All scenarios and possibilities have been anticipated, tested, and streamlined into Flow Engineering’s design procedures and calculation methods. The result is not just a functioning TMD, but one backed by some of the most advanced vibration engineering expertise in the world.

When you work with us, you are not just buying a damper — you are getting a complete vibration control solution, engineered with precision and proven both in calculations and in the field.

Design considerations

The following is a simplified model of a single Tuned Mass Damper, showing how it performs under different conditions.

For a single mode of vibration, a structure equipped with a TMD can be represented as in the figure below:

• k = spring constant

• c = damping constant

• m = mass

• Subscript 1 refers to the structure, subscript 2 to the TMD

A well-designed TMD can significantly reduce the structural response, as illustrated in the following graph.

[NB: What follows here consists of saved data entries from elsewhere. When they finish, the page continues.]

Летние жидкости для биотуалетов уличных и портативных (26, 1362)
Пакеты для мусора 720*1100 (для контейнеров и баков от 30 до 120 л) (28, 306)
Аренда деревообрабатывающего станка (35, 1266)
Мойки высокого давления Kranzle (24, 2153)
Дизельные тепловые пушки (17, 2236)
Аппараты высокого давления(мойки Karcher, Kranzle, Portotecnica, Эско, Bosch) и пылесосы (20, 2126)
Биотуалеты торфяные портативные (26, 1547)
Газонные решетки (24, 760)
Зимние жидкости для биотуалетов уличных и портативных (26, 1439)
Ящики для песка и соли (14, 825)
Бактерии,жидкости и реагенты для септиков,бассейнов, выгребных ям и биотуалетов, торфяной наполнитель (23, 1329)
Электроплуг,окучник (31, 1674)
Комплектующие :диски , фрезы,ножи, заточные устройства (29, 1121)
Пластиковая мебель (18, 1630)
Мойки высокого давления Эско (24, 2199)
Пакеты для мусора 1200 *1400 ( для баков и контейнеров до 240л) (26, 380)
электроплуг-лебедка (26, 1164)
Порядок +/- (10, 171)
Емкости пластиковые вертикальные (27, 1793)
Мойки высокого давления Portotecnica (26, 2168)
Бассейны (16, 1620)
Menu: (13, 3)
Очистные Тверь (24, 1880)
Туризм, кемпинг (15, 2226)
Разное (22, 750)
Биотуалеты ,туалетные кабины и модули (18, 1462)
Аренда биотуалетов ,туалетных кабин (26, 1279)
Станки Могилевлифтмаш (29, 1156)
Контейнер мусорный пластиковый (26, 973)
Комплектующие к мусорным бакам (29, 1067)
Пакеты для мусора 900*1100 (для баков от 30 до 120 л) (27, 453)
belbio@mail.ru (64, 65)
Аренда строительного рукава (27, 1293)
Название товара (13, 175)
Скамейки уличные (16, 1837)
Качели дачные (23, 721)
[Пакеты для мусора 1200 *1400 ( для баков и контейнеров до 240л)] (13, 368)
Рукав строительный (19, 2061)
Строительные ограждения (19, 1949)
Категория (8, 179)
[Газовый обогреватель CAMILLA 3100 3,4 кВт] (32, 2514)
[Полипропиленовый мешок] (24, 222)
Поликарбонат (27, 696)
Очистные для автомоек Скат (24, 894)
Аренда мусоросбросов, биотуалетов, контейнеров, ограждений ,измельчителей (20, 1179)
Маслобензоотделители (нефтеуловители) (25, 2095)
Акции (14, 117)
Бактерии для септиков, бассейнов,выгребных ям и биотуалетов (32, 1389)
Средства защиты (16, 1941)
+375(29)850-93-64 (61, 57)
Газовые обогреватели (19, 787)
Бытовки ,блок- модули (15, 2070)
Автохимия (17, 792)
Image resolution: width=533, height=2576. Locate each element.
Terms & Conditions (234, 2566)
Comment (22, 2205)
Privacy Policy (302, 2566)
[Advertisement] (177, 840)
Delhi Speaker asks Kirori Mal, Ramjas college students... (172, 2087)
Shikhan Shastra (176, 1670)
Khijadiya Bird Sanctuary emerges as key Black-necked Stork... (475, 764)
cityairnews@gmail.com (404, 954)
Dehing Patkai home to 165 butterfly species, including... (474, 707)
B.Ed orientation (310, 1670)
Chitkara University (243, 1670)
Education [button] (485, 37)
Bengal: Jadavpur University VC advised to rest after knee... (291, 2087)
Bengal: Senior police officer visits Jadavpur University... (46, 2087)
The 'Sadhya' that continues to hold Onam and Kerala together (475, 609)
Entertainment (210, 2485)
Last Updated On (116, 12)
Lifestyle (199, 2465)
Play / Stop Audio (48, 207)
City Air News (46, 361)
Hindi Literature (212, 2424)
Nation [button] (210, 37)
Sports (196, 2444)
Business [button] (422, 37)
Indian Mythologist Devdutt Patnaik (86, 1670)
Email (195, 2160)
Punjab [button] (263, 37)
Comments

The effects of varying several design parameters are given below.

Effect of Mass Ratio

One key parameter is the mass ratio μ — the ratio of the damper’s mass to the vibrating structure’s mass. Increasing μ reduces the structure’s displacement under vibration.

The normalized structural displacement amplitude can be calculated using the formula from J.P. Den Hartog’s Mechanical Vibrations. This value represents how much more the structure moves compared to a static load of equivalent force.

A normalized displacement of 20 means the structure moves 20 times more than it would under the same load applied statically. Without a TMD, a structure can reach a normalized displacement amplitude of up to 250.

Damper Frequency

In many projects, the exact eigenfrequencies of a structure are not known with high accuracy at the time the TMDs must be designed. In such cases, it is practical to define a frequency range within which the target eigenmode is certain to occur. By designing the TMD to cover this entire range, it can be produced and installed without first having to measure the exact structural frequencies.

When a structure has multiple eigenfrequencies close to one another, a wide-range TMD can be used to add damping to several modes at once. This can significantly reduce the number of TMDs required, lowering the total cost of the vibration control system.

TMD Damping Ratio

Mistuning caused by internal damping changes over time can noticeably increase vibration amplitudes. To prevent performance loss, we recommend replacing the internal dampers at set intervals — typically every 15 to 25 years, depending on the type of damper used.